Is it just me or have Valentine’s Day products been on the shelves since like Christmas Eve? Let’s not even get started on the corporate consumerism of it all, because while true, that sounds draining and stressful. I want to talk little bit about real love. I’m sure all the retailers and date night spots would like you to believe that love is something you can buy.  Or at the very least, that you have to spend money to prove your love adequately. But we all know that love is one of those things that can’t be bought. Love can’t be defined. Love can never fully be expressed or contained. Artists, poets, philosophers, filmmakers and humans throughout all of history have tried to capture something that seems to be futile to the ineffability and infinity of love. Behind the candles, dessert menus, and manufactured romance this week lies an invitation to explore an eternal mystery:

What is love?

Like, really….what is it? And how do we begin to grasp its infinite depth?

A Brief History of Valentine’s Day

The origins of Valentine’s Day are hazy, and a bit jumbled together from history, legend, and myth. The most famous tale tells of St. Valentine, a priest in 3rd-century Rome. Emperor Claudius II had placed a ban on marriage for young soldiers. Our boy Valentine risking everything, he performed secret weddings, believing that love transcended law, empire, and even death. For this, he was put to death on February 14th, and his legacy grew into a celebration of love.

But long before St. Valentine, around the same date in February was Lupercalia. Lupercalia was an ancient Roman festival of fertility, passion, and renewal. It was a time when love was understood as something untamed and primal, honestly maybe even a bit brutal at times. They saw love as a force woven into the very fabric of existence.

From the earliest days of human history, love never seems to be merely sentimental or easy to capture with words.

Love is…  Sacred.

Esoteric.

Transformative.

It is the fire that has bound hearts, shattered oppression, and opened doorways to the divine throughout eternity.

Ancient Wisdom on Love

Traditions across the world have long understood love as more than an emotion and more than human attachment or pair bonding. Love is the gravitational force of our souls, the spiritual thread stitching all things together, the current that carries us back home.

• The Taoist Perspective: Love is the dance of Yin and Yang, the interplay of opposites. It is not about possession or control but balance—allowing the other to be fully themselves while remaining fully yourself. Love is not static. Love is found in the flow, in surrendering to the harmony of existence.

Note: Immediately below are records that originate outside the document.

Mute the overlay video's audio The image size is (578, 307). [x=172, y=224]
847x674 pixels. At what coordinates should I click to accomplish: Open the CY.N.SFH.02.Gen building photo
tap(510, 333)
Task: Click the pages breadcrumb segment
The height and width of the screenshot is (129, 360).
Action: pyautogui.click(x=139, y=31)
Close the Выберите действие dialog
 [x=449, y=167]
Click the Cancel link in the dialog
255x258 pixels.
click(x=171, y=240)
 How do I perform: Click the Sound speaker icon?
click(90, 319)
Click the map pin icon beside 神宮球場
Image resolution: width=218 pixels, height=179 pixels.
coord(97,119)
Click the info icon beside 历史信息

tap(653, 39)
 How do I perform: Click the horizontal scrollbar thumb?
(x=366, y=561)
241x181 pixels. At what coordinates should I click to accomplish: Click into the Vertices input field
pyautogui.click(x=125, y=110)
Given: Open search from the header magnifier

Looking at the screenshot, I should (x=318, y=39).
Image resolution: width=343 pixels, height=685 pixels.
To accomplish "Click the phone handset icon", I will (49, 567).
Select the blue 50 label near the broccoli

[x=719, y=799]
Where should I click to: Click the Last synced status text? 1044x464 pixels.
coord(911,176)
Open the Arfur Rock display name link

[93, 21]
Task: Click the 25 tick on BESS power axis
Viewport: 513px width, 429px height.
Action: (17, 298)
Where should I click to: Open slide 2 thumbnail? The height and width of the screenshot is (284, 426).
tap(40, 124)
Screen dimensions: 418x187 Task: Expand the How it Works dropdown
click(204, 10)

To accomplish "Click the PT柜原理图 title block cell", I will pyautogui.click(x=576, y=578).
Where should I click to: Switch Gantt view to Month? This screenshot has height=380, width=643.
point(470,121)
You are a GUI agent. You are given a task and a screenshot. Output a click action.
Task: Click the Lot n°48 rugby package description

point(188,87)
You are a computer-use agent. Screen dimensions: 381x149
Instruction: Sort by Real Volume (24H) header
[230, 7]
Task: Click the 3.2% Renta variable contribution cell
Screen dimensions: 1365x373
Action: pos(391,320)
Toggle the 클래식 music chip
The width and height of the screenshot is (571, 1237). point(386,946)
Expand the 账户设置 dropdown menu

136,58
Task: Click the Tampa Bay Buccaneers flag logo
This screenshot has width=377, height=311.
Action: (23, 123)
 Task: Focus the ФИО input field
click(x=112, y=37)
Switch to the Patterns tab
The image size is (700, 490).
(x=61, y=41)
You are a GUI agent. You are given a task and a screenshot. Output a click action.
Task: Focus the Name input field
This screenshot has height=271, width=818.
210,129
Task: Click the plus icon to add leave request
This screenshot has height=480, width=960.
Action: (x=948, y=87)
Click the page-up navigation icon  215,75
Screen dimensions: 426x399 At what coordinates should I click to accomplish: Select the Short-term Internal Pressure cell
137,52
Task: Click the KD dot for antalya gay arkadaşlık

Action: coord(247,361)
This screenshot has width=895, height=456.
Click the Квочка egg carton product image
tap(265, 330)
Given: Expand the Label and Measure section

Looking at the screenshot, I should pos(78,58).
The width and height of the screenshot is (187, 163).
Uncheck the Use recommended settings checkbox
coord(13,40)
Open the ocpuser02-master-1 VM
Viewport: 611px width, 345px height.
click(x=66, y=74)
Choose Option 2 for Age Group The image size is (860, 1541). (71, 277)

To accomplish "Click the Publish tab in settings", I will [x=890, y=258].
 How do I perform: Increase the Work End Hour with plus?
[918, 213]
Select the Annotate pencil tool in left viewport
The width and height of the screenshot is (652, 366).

• Hindu Teachings: The Bhagavad Gita speaks of bhakti, a love that transcends the physical and becomes devotion to the divine in all things. To love another fully is to see God within them, to recognize that every face is a reflection of the infinite. Namaste.

• Jewish Mysticism (Kabbalah): In Kabbalah, love (ahavah) is not just an emotion but an act of giving, a channel through which divine energy flows. The more we give of ourselves, the more we reflect the divine essence that permeates all things. Love expands the soul, dissolving the illusion of separateness from God.

Jesus and the Way of Love

Jesus did not just teach love; he embodied it. And not the pretty pink love of overpriced greeting cards, but a love so radical, so boundary-shattering, that it turned the world upside down.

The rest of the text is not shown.